小説や絵画や写真などに触れるたび、その中にある“音の気配”に、いつも耳傾けてしまいます。とにかく、“音のあるアート”に、強く魅かれるのです。
そこに更に、色彩や光や風や薫りが舞っていると、もう決定的。その作品&それを生み出した表現者に、とことん惚れ込んでしまいます。

振り返れば、10代の頃に読んでいた音楽雑誌。毎月楽しみにしていたのは、好きなバンドを取り上げていたから。それは言うまでもありませんが、と同時に、その文章に、強く魅かれていたから…。
時間の経つのも忘れ、最初から最後まで、夢中で、あっという間に読んでいたものです。

数年後、その記事を書いていた編集部員たちと、取材し原稿を書き、ひとつの雑誌を作るという、信じられないような幸運に恵まれます。
そんな日々の中、彼らの文章が、なぜあれほどまでに、ひとを惹きつけるものだったのか、その“秘密”に気づくことになります。

それは、彼らの文章の中に息づく——“音の気配”。
静だったり動だったり、踊っていたり佇んでいたり。とてもリズミカルで。

そうして彼らの傍らにいながら、その音を奏でる“秘訣”を、わたしなりに少しばかり…ですが、理解するようになるのです。

懐かしいあの編集部……

みんな、とにかく、書くのが早い。
頭の中で構想を練り、書く内容・展開・文体が見えたら、あとはもう、それを一気に文字化するのみ。
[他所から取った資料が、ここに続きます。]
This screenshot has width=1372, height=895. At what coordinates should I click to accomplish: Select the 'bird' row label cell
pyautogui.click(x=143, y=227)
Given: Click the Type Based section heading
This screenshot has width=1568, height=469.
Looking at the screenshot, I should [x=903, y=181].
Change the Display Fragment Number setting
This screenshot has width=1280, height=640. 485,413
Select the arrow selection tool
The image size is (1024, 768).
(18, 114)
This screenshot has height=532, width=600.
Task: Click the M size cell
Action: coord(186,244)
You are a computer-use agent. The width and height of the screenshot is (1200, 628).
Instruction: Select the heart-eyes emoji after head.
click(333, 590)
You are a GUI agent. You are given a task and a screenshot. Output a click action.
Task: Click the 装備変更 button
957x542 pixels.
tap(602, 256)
その勢いこそが、魅力的な文章を書くコツなのだと、納得したものです。
つまり、机に向かっても、言葉が滑らかに出てこない場合、それは、まだ機が熟していない、生み時ではない…ということ。“その時”が来るまで、忍耐強く待つしかないわけです。

それから、もうひとつ……
“難しい内容を簡単に。分かり易い文章をより分かり易く!”
上がった文章を、編集長に見せるたび、そんなことを、幾度言われたことか。そうして原稿を、真っ赤っ赤っ赤っ赤にされ、返されたものです。
“よく書けている”と自負していた時には、“なんだよ、この赤の洪水は!”…と一瞬、反発することもありましたが、でもよくよく読み返し、実際に書き直してみると、“なるほど”と唸ってしまったもの。

そうしてそれは、その後の文字校正時にも、続くのであります。
編集部内を、ゲラが飛び交う段階になってからも、みんな赤入れに熱中。その赤の上に、更に赤を入れる輩も(赤の上塗り)。そばで見守っている(いや、睨んでいる)印刷所担当者の視線など気にせず(目に入らず)、互いの文章を、いじるわ、いじるわ…。

でも、不思議なものです。
こうして第三者の目(…手)が入り、余計なものが、どんどん削ぎ落とされ、磨かれていく内に、その文章はみるみる、よくなっていく。そうして、シンプルで分かり易い記事に仕上がる。

そうして、そこに、“音”が舞い始めるのです。

どんなに立派な丸太でも、どんどん掘り出し、新たなる命を吹き込み、自分の声や想いを体現したものを、その中に見出さない限り、丸太は生かされず、ひとのこころに響く彫刻作品は、誕生しない。それと同じ。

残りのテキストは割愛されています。